Le développement d’un pays ne repose pas uniquement sur la solidité de ses institutions ou la modernité de ses équipements. Il repose, avant tout, sur la qualité civique de ses citoyens. Car une route bien construite mais mal entretenue, un bâtiment public rapidement dégradé, ou encore des services administratifs détournés de leur mission traduisent moins un déficit d’investissements qu’un déficit de responsabilité collective.
Le véritable chantier du Gabon est peut-être là : dans la transformation des mentalités. Une responsabilité partagée, souvent éludée Il est tentant de faire de l’État le seul responsable des insuffisances observées. Cette posture, bien qu’en partie légitime, occulte une réalité plus profonde : chaque citoyen participe, à son échelle, à la qualité du vivre-ensemble. Respect des biens publics, civisme fiscal, discipline dans l’espace urbain, intégrité dans les fonctions exercées… autant de comportements qui conditionnent directement la performance d’un pays. Peut-on exiger des routes impeccables si l’on banalise les dégradations ? Peut-on réclamer une administration efficace si les pratiques de contournement des règles persistent ? Peut-on aspirer à un État fort sans citoyens engagés ?

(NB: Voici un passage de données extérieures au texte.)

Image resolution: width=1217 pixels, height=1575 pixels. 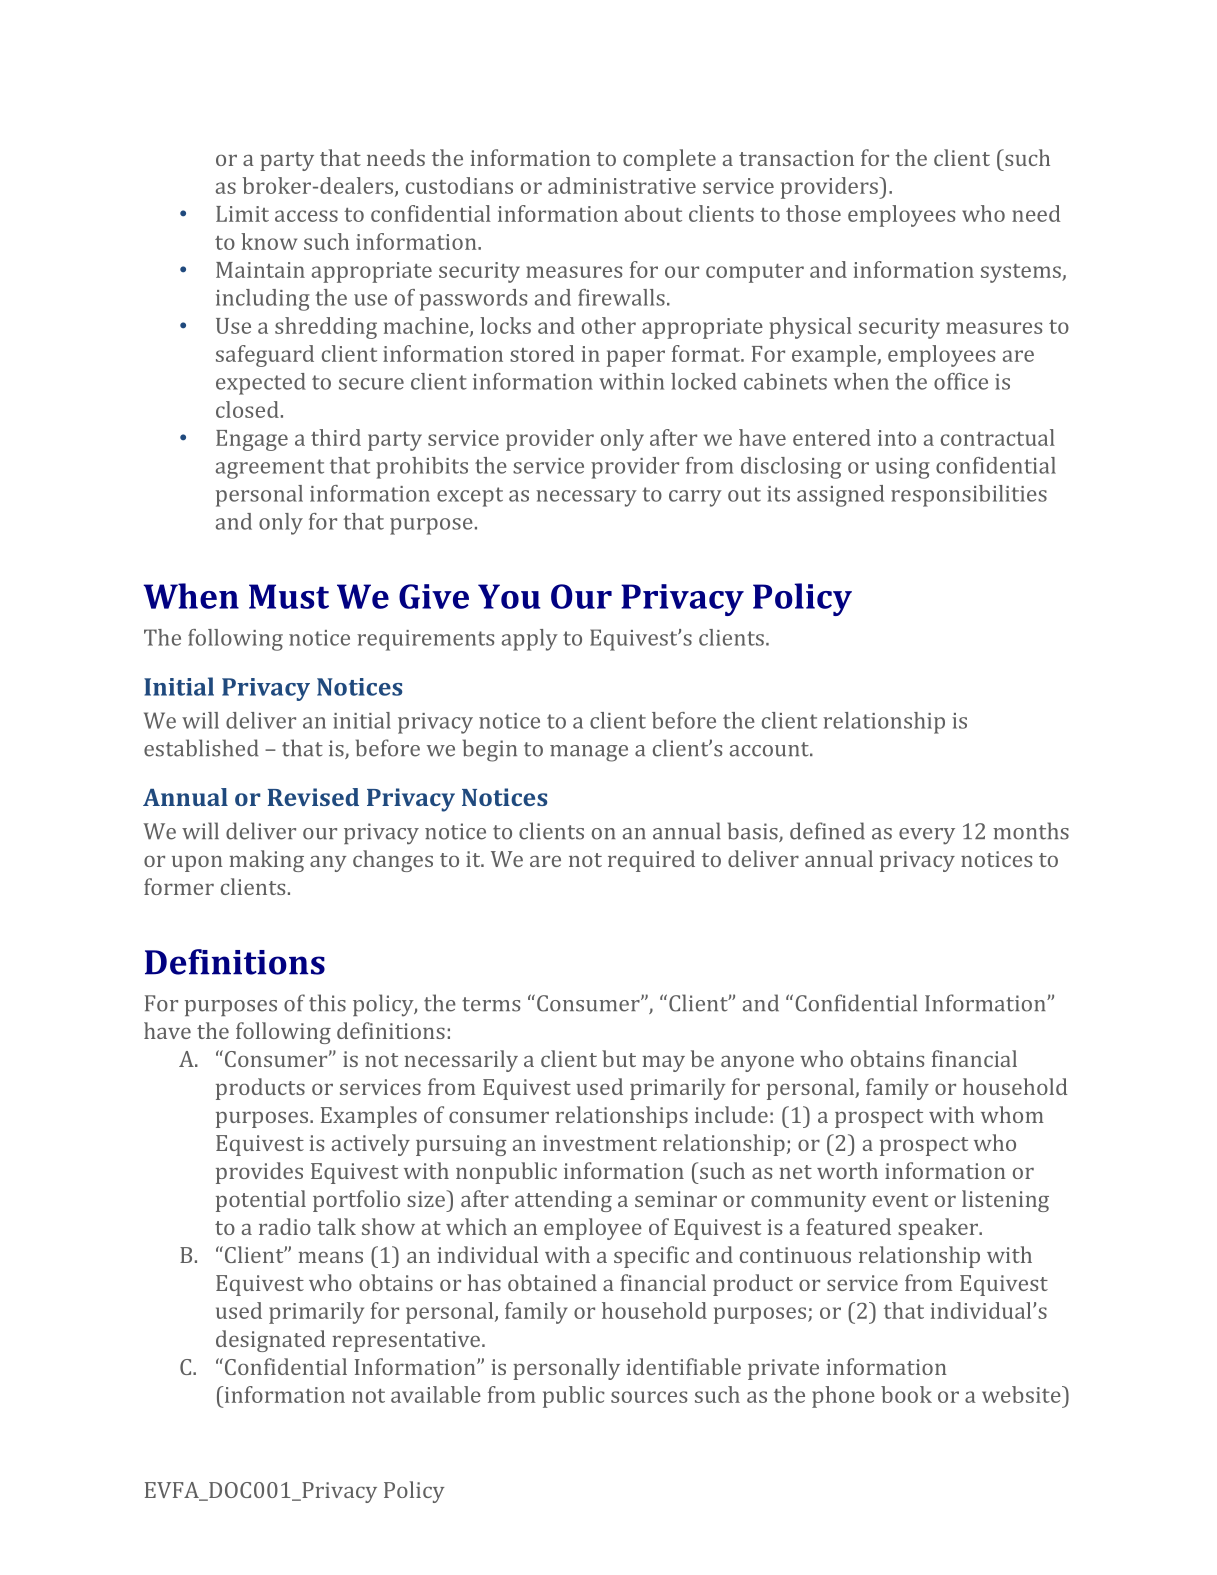 I want to click on book, so click(x=906, y=1394).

Le cercle vertueux du changement L’opposition entre « changer le pays » et « changer le citoyen » est, en réalité, un faux dilemme. Les deux dynamiques sont interdépendantes. Un État exemplaire favorise l’émergence de citoyens responsables. Mais, inversement, des citoyens exigeants, disciplinés et porteurs de valeurs fortes obligent les institutions à s’élever. C’est dans cette interaction que naît le progrès durable. L’histoire des nations montre que les transformations profondes s’enracinent toujours dans une évolution des mentalités : sens du bien commun, culture de l’effort, respect des règles, rejet de la corruption. Sans ces fondations invisibles, les politiques publiques les plus ambitieuses peinent à produire leurs effets. Réhabiliter les valeurs communes Le Gabon dispose d’atouts considérables : stabilité, ressources naturelles, potentiel humain. Mais ces atouts doivent s’appuyer sur un socle de valeurs partagées et vécues au quotidien. Il ne s’agit pas de discours abstraits, mais d’exigences concrètes : considérer le bien public comme un bien personnel à préserver ; valoriser l’intégrité plutôt que les raccourcis ; promouvoir le mérite et la compétence ; cultiver le respect des règles comme condition de justice. Ce chantier moral et civique est moins visible que les infrastructures, mais il est infiniment plus structurant.
Un appel à une révolution silencieuse Il ne s’agit pas d’accuser, mais de responsabiliser. Il ne s’agit pas d’opposer, mais de mobiliser. Le changement attendu ne viendra ni exclusivement des institutions, ni uniquement des citoyens pris isolément. Il naîtra d’une prise de conscience collective : chacun est acteur du destin national. Le Gabon de demain ne se construira pas seulement avec du béton et des budgets, mais avec des comportements renouvelés et des valeurs assumées. Et si, finalement, la première pierre à poser était celle de la responsabilité individuelle ?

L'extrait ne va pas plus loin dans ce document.